イスラエルがテーブルをひっくり返しかねない理由

交渉の最大の火種はイスラエルによるレバノン空爆だ。イランにとってレバノンのヒズボラは影響圏の核心。そこに爆撃が続く状況で、テヘランが大幅な譲歩を見せれば国内向けに「敗北」と映る。交渉担当者が何を言っても、頭上で爆弾が落ちていれば政治的に動きようがない——というのが今のイランの立場だろう。
レバノン空爆イスラエルの継続が、交渉のリズム自体を壊している格好だ。

「イスラエルのレバノン攻撃と、ホルムズ海峡を通じた石油流通が、米イラン両国が長期合意に向けて交渉を進める上での主要な障壁となっている。」(Bloomberg / Jeff Mason、2026年4月10日)

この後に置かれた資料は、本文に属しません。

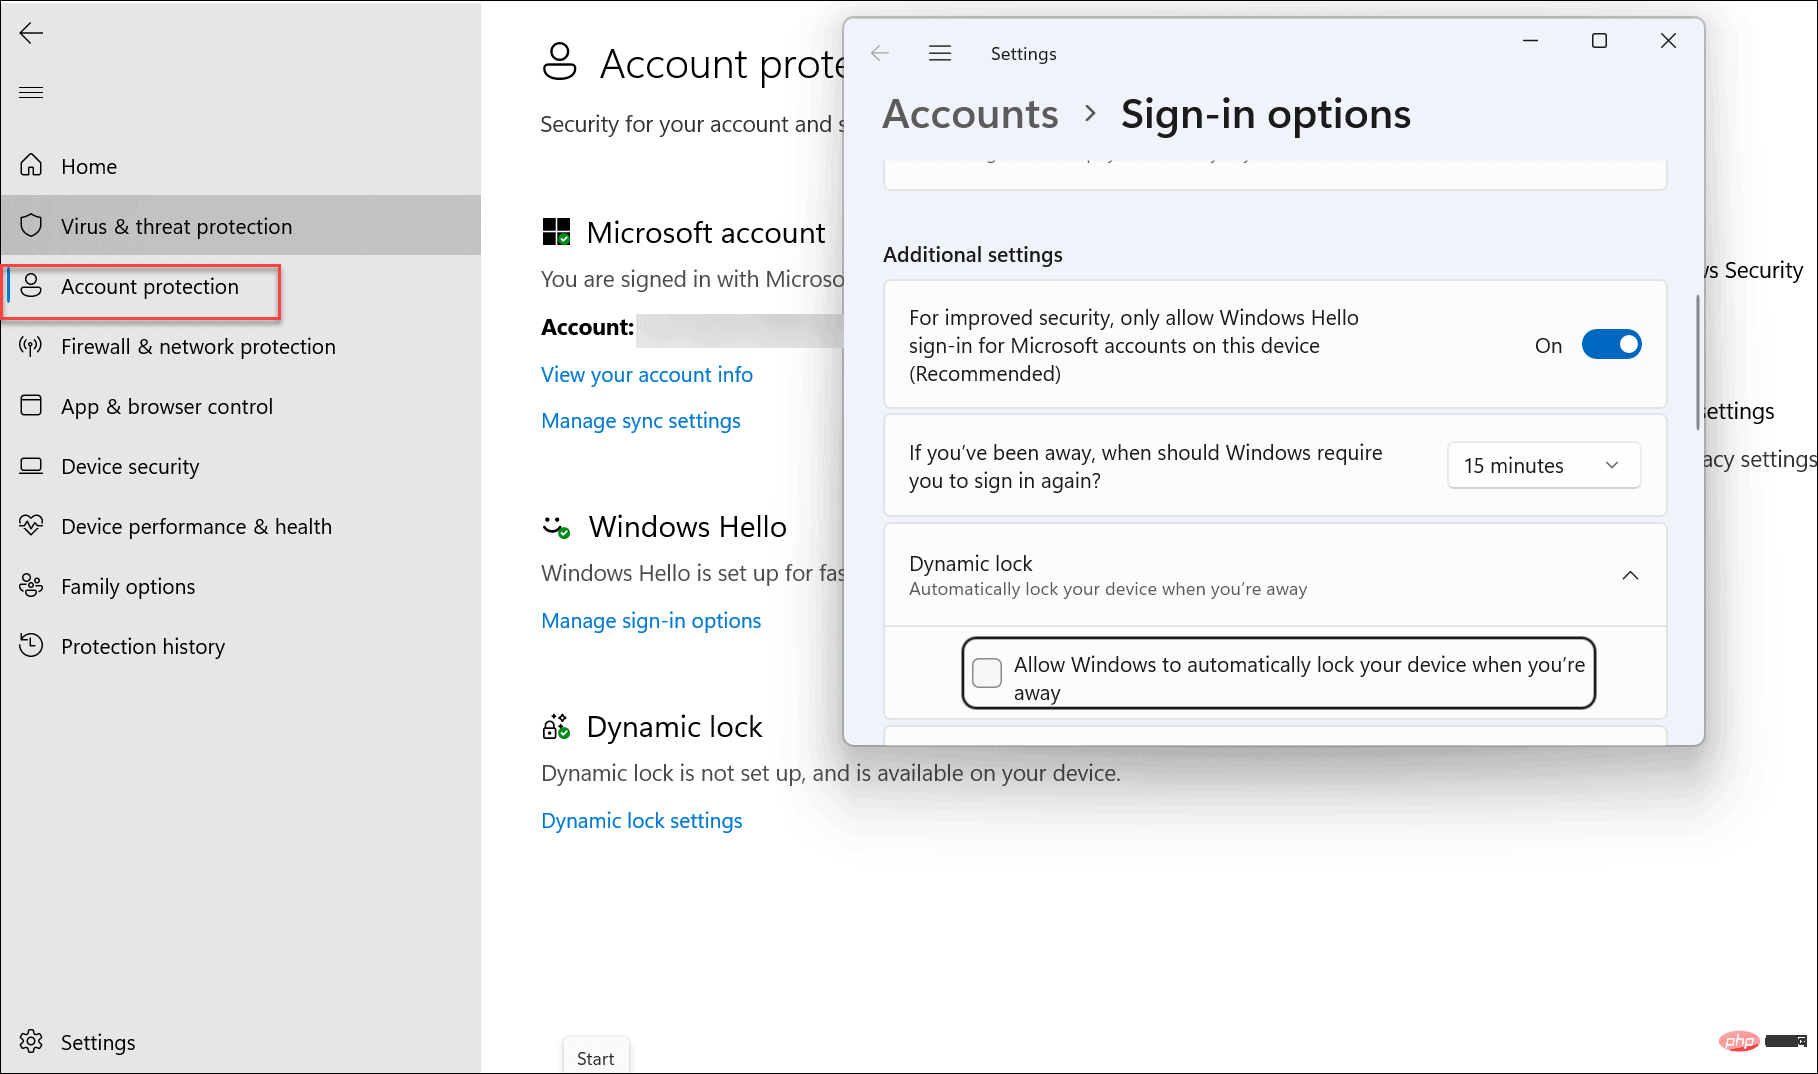Viewport: 1818px width, 1074px height.
Task: Open the 15 minutes sign-in dropdown
Action: (1543, 465)
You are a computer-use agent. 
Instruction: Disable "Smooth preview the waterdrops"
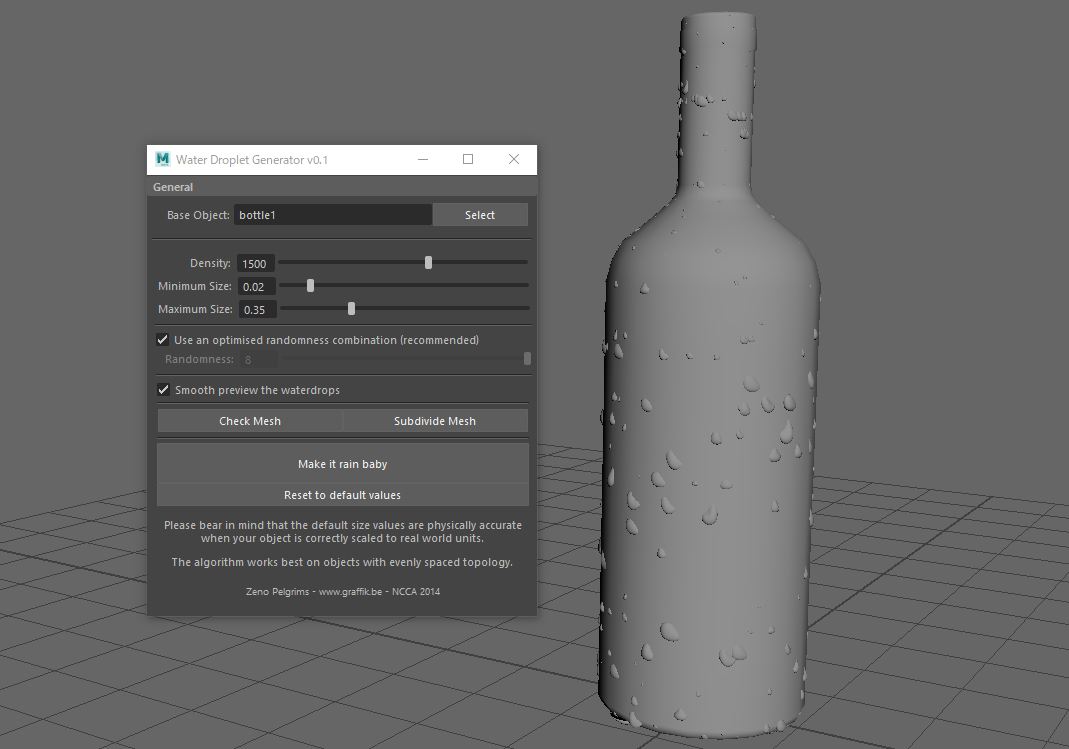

もう一つの障壁がホルムズ海峡停戦問題、つまり海峡の「通行保証」をめぐる駆け引きだ。世界の原油輸送の約2割が通るこの海峡が封鎖状態に入れば、エネルギー市場への波及はリーマン後の石油ショックに匹敵するとも言われる。イランにとってホルムズは最後のカードであり、それを手放すことは交渉上の自殺に近い。米国側がどこまで保証を引き出せるか、ここが実質的な合意の核心になっている。

2週間の停戦、崩れたらどうなるか

現在の停戦は発効からまだ2週間。「脆弱」という表現では足りないくらい、薄い氷の上に乗っかっている状態だ。交渉が決裂すれば停戦は即座に意味を失い、イスラエル・イラン間の緊張が再燃する可能性がある。その場合、ホルムズ海峡停戦どころか封鎖リスクが一気に現実味を帯び、原油価格の急騰が世界経済を直撃するシナリオが浮上する。
市場はすでにこのリスクを織り込み始めているが、表立った混乱がないのは「まだ交渉が続いているから」という理由に過ぎない。席を立った瞬間に状況は変わる。

この先どうなる

今週末の協議でどちらかが退席すれば、2週間積み上げた停戦の信頼は一気に吹き飛ぶ。逆に、双方が「合意はなかったが決裂もなかった」という結果を持ち帰れれば、次のラウンドへの扉はかろうじて残る。注目すべきは、イスラエルがレバノンへの攻撃をいつ止めるか——あるいは止めないか——という点だ。米国がイスラエルに自制を求める動きを見せれば交渉は前進し、沈黙のままなら次回も今週末と同じ綱渡りが繰り返されることになる。今後数日の報道から目が離せない。